Provided information:
------------------------------------------------

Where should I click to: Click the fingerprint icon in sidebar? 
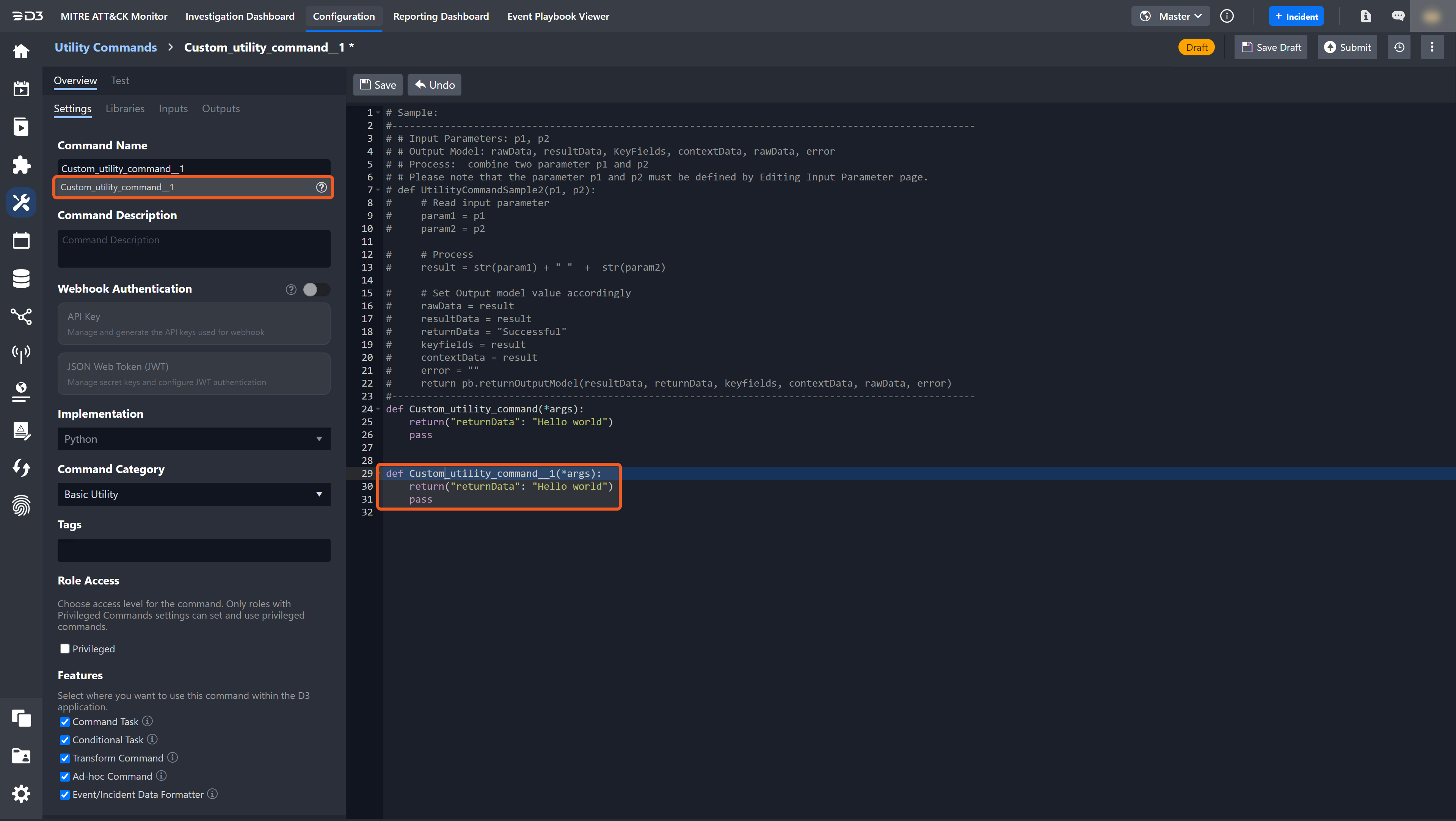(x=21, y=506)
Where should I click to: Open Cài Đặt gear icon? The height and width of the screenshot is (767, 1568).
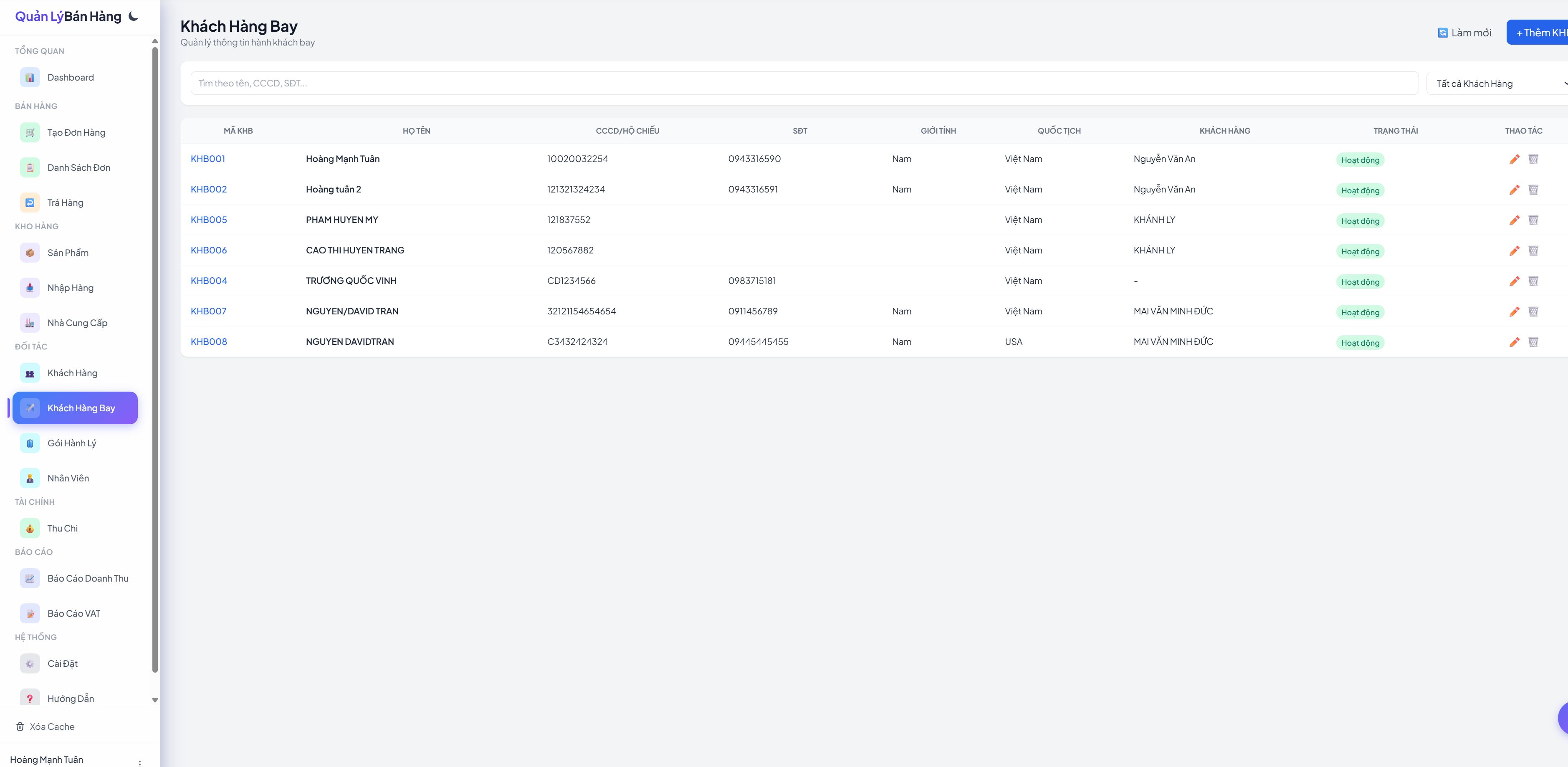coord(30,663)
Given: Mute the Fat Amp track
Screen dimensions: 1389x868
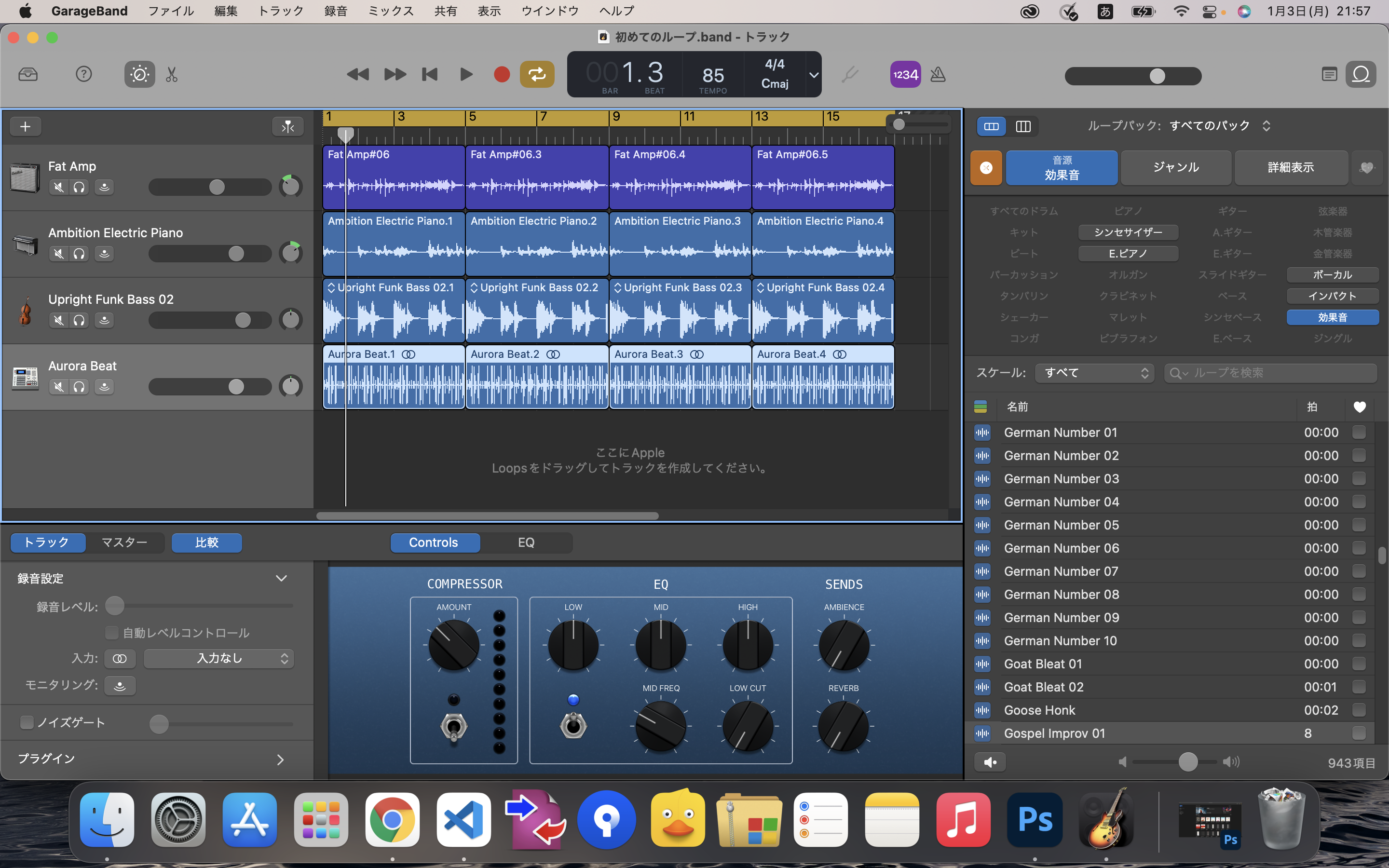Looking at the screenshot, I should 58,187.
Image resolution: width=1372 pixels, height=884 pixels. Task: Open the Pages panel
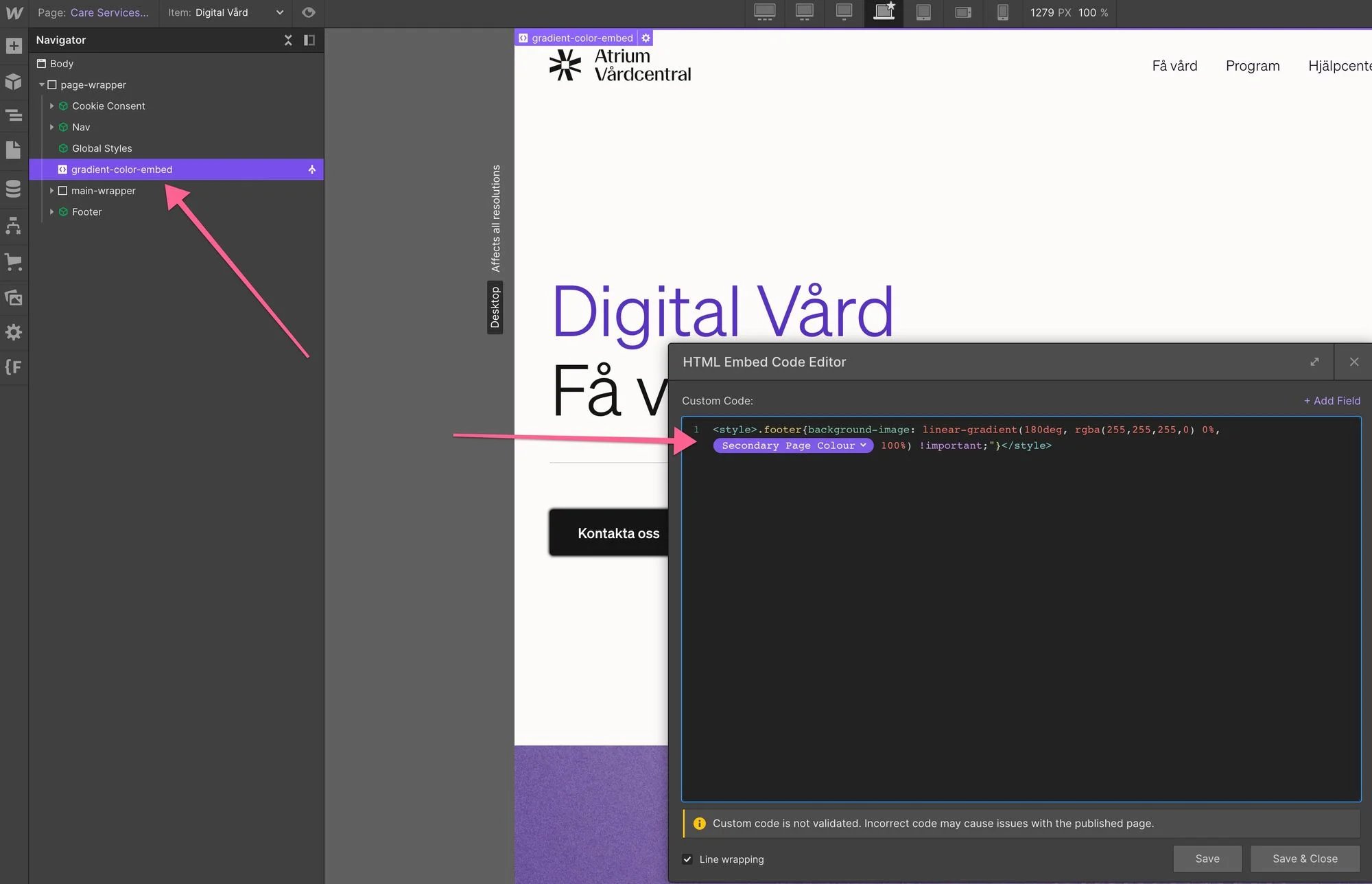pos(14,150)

------------------------------------------------

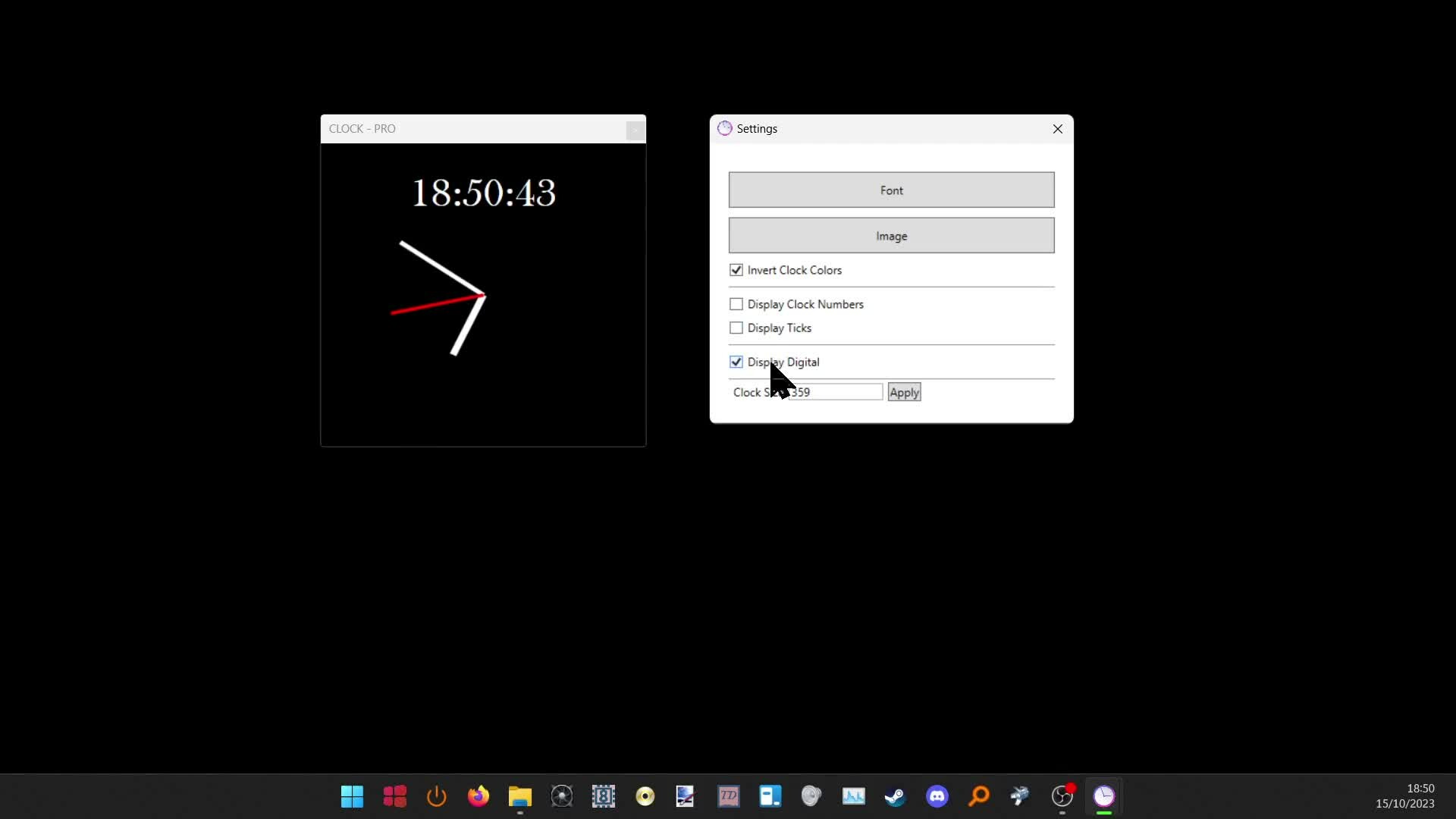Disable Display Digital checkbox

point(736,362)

------------------------------------------------

The task:
Given the listing above, retype only the span of lines from the line with "Where should I click to: Click" up to and including the line with "Given: Mute the Fat Amp track", exactly as it stands and without pictures.

Task answer:
Where should I click to: Click the fingerprint icon in sidebar? 
(x=21, y=506)
Where should I click to: Open Cài Đặt gear icon? The height and width of the screenshot is (767, 1568).
coord(30,663)
Given: Mute the Fat Amp track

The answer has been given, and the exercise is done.